Despite our identification of 1,055 SRF binding sites in the genome, relatively few (6%) were actually associated with genes that were differentially regulated by the microarray analysis. However, this percentage is similar to that observed for other sequence-specific transcription factors (e.g., LXRs [15
]) and is consistent with the possibility that many SRF DNA binding events are nonproductive in the absence of a stimulus or that the normal functions of SRF at a subset of its binding sites can be compensated for by other transcription factors. Consistent with the former possibility, we have observed that a number of genes with vicinal SRF binding sites that are not affected by loss of SRF under basal conditions are highly dependent on SRF for transcriptional activation by pattern recognition receptors (A. L. Sullivan and L. Xie, unpublished data). It is also possible that SRF acts at some of these sites to exert context-dependent functions or to regulate the expression of noncoding RNAs that were not represented on the microarrays used for transcriptome analysis. In addition, due to the large distances over which enhancers may exert their functions, it is likely that the simple linkage of SRF binding sites to the nearest transcription units misses functionally important interactions. In this case, employment of more advanced genomic techniques, such as genome-wide chromosome conformation studies, may be informative.

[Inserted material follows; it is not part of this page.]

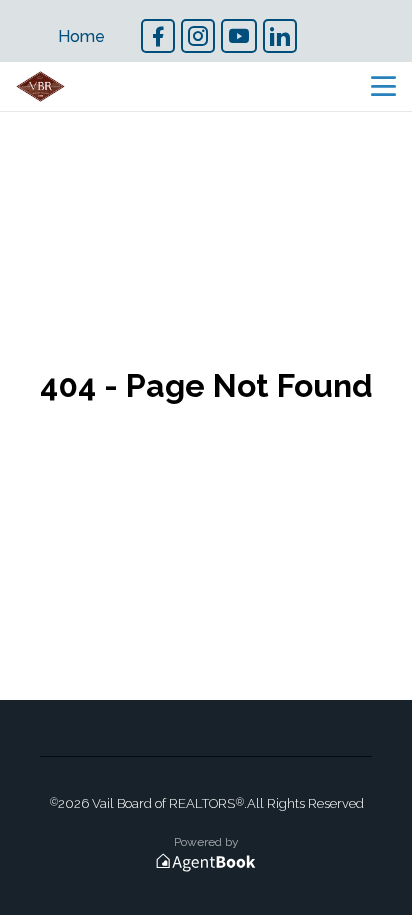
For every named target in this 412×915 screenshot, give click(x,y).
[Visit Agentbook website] (206, 862)
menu (383, 86)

In conclusion, we demonstrate that SRF is required for normal macrophage migration and phagocytosis and that it functions to regulate both ubiquitous and hematopoietic-cell-specific cytoskeletal gene targets. By mapping and analyzing the SRF cistrome, we identified and validated gene targets that suggest that cell-specific target gene expression is conferred by collaborative interactions with PU.1 at distal enhancer-like regions, providing insights into how a ubiquitously expressed transcription factor mediates concurrent programs of both cell type- and non-cell type-specific gene expression.